Under a territorial system, companies would have little or no tax incentive to hold earnings offshore and thus would be less likely to end up in the situation that Bank of America encountered.

Without changes, the U.S. tax system creates an incentive for companies to stockpile untaxed profits outside the country. Over the past year, 83 large U.S.-based multinational corporations added $183 billion to their untaxed offshore profits, which now total $1.46 trillion, according to data compiled by Bloomberg on U.S. companies with the largest accumulated foreign assets.

The system encourages companies to find ways to bring back their income and tax credits when they can do so with little or no cost or when they must repatriate earnings for other reasons.

‘Highly Taxed’

“What you want to do is somehow find a way to bring the foreign tax credits without bringing the income that would be highly taxed in the U.S.,” said Douglas Shackelford, a tax professor at the University of North Carolina’s Kenan-Flagler Business School.

Among the 83 U.S.-based multinationals with overseas stockpiles exceeding $4 billion in recent years, Bank of America was one of 12 that had a declining balance of offshore profits, according to Bloomberg data.

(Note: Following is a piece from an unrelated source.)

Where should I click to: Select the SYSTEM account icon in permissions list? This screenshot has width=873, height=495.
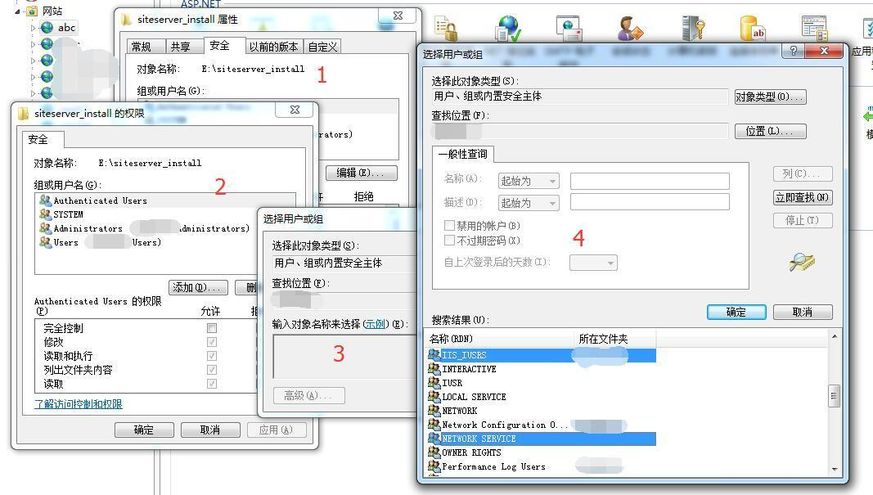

As of the end of 2011, Bank of America had $18.5 billion in untaxed offshore profits. The company reported that repatriating all of the money would have cost $2.5 billion in taxes.

By the end of 2012, after the transactions, the company had $17.2 billion in accumulated offshore earnings, which would cost $4.3 billion in taxes to repatriate.

Bank of America almost tripled its stockpile of foreign tax credits to $6.2 billion in 2012. The credits sit on its books as deferred tax assets. They can be used to reduce future U.S. tax bills only after the company generates enough taxable income to exhaust $4.9 billion in U.S. deductions for losses.